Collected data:
☆ ☆ ☆ ☆ ☆ ☆ ☆

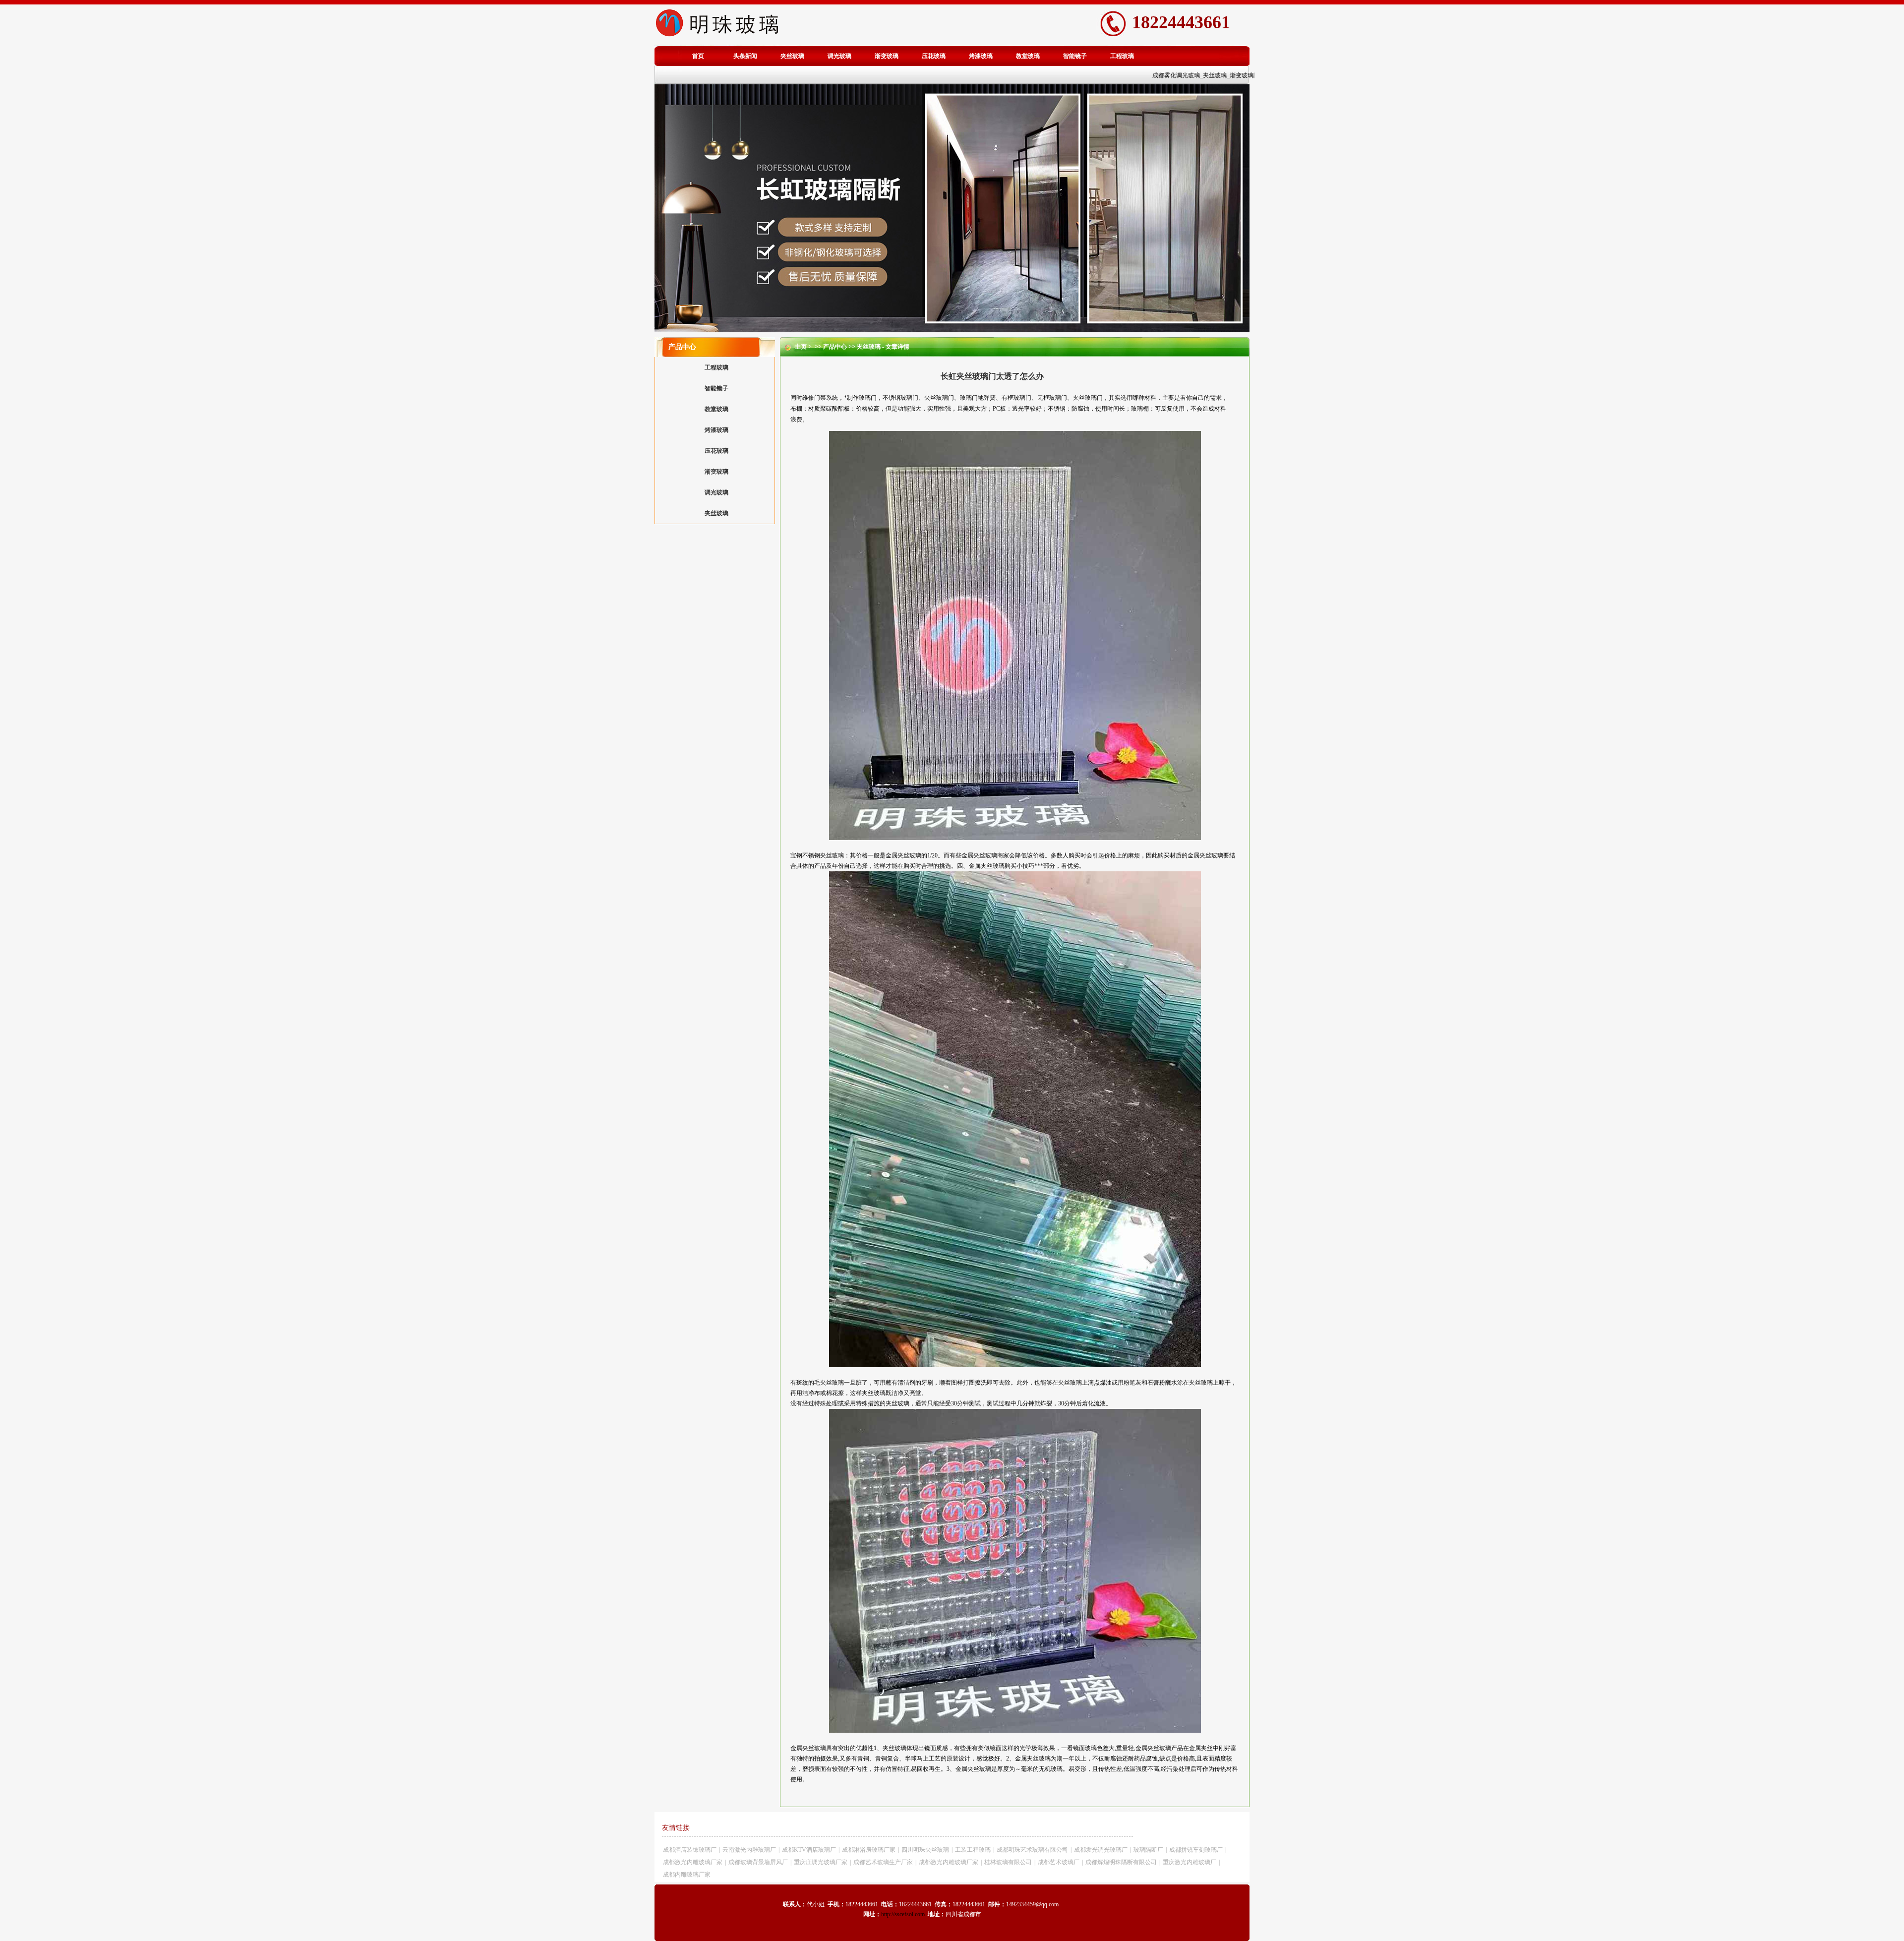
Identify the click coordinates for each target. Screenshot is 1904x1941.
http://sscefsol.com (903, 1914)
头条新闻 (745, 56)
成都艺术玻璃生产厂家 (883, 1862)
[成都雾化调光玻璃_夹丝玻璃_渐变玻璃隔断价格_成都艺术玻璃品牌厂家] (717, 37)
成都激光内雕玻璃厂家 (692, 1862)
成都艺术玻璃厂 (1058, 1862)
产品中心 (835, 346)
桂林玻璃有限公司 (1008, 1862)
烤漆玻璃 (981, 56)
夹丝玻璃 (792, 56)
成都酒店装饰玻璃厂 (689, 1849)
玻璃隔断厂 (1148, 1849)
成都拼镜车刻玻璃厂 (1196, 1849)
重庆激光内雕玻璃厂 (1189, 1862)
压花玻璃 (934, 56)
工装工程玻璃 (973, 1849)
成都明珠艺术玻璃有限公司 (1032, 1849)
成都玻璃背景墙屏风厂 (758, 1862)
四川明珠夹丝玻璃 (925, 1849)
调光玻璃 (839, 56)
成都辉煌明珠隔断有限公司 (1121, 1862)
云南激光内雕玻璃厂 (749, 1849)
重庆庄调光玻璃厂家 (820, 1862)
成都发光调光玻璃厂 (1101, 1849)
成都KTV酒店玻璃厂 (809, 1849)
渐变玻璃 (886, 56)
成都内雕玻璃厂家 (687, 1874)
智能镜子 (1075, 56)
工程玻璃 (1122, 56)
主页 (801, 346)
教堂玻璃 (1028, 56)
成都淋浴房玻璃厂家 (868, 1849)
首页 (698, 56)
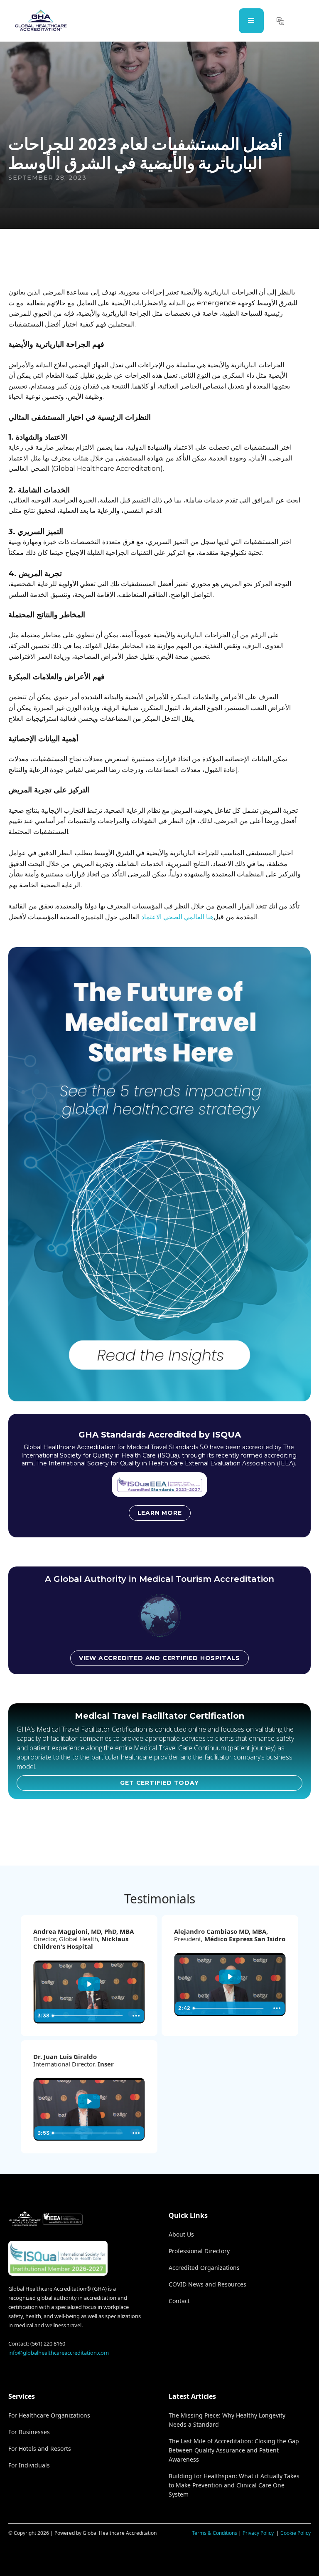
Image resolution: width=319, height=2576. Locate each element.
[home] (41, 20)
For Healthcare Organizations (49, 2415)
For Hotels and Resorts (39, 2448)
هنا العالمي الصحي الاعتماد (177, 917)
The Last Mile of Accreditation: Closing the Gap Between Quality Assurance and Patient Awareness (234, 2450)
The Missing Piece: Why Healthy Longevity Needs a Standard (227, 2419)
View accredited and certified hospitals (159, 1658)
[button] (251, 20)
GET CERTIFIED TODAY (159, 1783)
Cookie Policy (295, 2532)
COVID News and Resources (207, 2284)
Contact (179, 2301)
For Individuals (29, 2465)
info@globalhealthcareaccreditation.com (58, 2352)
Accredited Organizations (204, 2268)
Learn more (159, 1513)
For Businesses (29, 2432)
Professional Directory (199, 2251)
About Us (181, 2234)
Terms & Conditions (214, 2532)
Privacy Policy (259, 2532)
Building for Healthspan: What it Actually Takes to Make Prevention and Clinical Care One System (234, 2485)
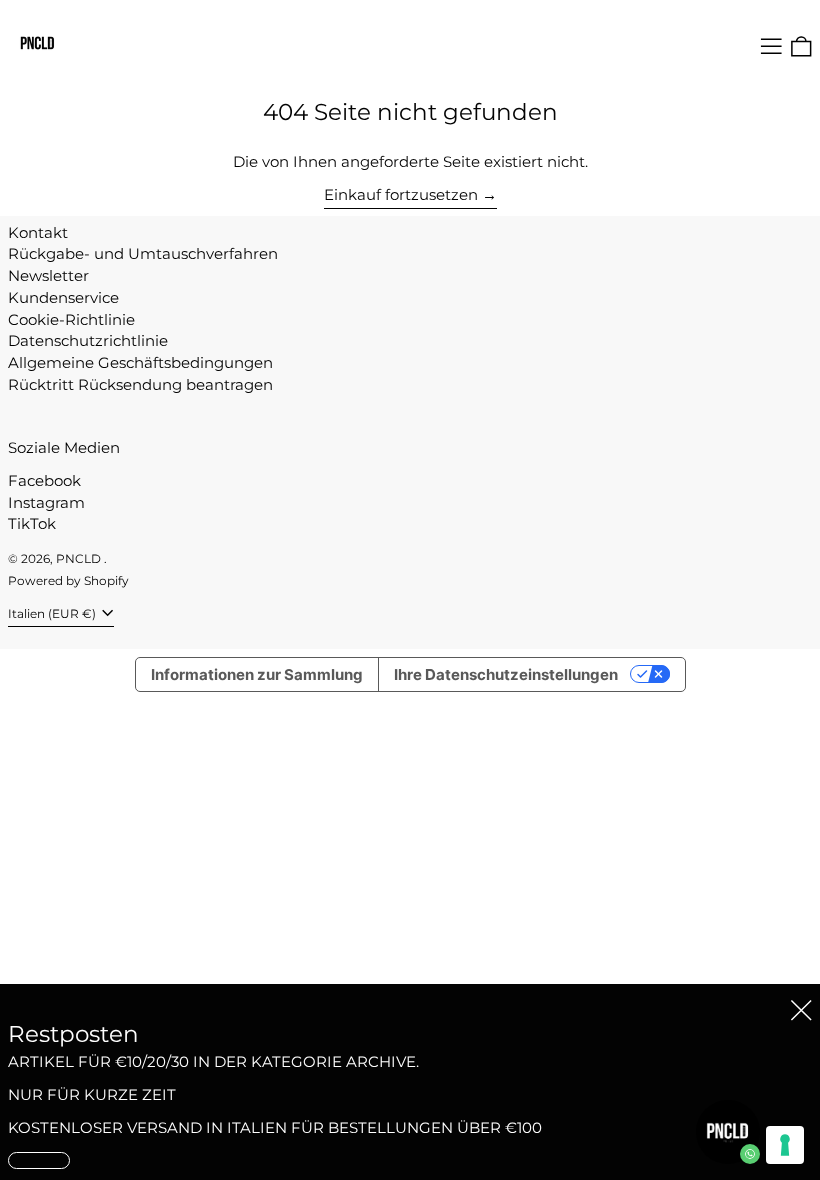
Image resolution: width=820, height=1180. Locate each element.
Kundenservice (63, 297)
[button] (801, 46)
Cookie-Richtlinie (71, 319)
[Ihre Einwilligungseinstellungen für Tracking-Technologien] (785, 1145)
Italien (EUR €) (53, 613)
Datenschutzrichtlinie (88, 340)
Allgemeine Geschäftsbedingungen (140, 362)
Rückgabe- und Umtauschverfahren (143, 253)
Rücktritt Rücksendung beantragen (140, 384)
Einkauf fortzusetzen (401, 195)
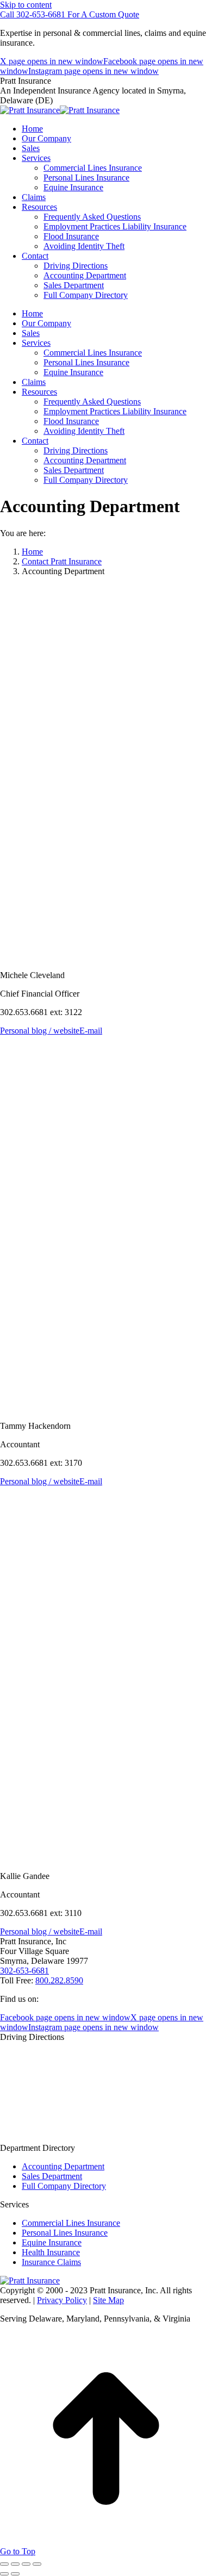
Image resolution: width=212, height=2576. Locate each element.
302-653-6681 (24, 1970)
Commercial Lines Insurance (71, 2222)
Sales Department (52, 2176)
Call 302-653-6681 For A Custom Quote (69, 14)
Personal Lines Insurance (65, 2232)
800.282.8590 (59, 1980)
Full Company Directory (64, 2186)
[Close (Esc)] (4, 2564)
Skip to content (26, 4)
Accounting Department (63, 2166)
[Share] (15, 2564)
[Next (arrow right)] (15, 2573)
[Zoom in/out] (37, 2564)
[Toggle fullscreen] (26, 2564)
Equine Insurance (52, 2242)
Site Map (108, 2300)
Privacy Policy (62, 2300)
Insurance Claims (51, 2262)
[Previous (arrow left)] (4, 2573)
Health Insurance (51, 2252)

☆ ☆ ☆ ☆ ☆ ☆ ☆

Please tally the lines above that contain "arrow" and report nothing but the total.

2